A team of researchers at Texas A&M University, Northwestern University, and ImmunoGenesis has discovered a treatment for glioblastoma that has promising implications for the human version of the aggressive cancer form that grows in the brain.

Published in Clinical Cancer Research, a journal of the American Association for Cancer Research, the study, “Intratumoral Delivery of STING Agonist Results in Clinical Responses in Canine Glioblastoma,” describes the results of a Phase I clinical trial conducted at the Texas A&M College of Veterinary Medicine & Biomedical Sciences’ (CVMBS) Veterinary Medical Teaching Hospital (VMTH) by Beth Boudreau, an assistant professor of neurology.

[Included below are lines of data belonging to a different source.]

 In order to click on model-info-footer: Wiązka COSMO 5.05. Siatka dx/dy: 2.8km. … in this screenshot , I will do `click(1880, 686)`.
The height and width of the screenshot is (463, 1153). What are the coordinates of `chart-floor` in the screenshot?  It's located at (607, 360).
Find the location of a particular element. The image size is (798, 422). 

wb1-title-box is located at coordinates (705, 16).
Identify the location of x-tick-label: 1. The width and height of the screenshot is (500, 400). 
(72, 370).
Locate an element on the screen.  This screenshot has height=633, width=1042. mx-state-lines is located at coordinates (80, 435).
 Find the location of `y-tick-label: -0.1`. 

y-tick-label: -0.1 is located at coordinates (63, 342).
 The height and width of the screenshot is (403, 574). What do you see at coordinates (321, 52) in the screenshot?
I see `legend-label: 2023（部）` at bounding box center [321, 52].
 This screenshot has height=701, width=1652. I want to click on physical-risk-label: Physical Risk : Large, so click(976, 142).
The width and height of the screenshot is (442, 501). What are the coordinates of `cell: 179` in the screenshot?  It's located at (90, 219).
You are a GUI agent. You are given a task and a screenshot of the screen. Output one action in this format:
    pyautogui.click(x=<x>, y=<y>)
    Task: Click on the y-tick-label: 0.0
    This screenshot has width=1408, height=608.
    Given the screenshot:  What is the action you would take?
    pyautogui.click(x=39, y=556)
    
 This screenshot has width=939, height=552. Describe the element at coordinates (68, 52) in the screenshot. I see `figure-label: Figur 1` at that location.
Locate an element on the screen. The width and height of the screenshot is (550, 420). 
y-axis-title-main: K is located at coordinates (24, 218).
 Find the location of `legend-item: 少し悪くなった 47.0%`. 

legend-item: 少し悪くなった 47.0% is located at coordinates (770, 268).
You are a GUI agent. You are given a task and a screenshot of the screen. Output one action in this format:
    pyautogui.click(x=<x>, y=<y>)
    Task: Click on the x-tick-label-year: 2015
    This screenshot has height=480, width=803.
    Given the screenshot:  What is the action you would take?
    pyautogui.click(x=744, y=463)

As part of the trial, Boudreau administered an immunotherapy drug developed by Michael A. Curran, an immunologist and founder of ImmunoGenesis, based on ongoing research that also included Amy B. Heimberger, scientific director of the Malnati Brain Institute at Northwestern University.

The investigators tested a STING (STimulator of INterferon Genes) agonist injected directly into the glioblastoma of five dogs that had previously been diagnosed with the cancer, which is the second-most common type of brain cancer in dogs. STING agonists can induce immunological responses that allow the immune system to fight otherwise immunologically resistant cancer cells.

MRI scans taken of the patients over the course of the 10-month trial revealed that some of the dogs, even with single dose, responded to the treatment with apparent reductions in their tumor volume, including one complete response in which the tumor appeared to completely disappear, leading the team to conclude that this therapy can trigger a robust, innate anti-tumor immune response and may be highly effective on recalcitrant tumors such as glioblastoma.

“With this therapy, we were trying to take tumors that do not, on their own, generate a lot of immune response and turn them into tumors that do by injecting them with this immunotherapy agent,” Boudreau said.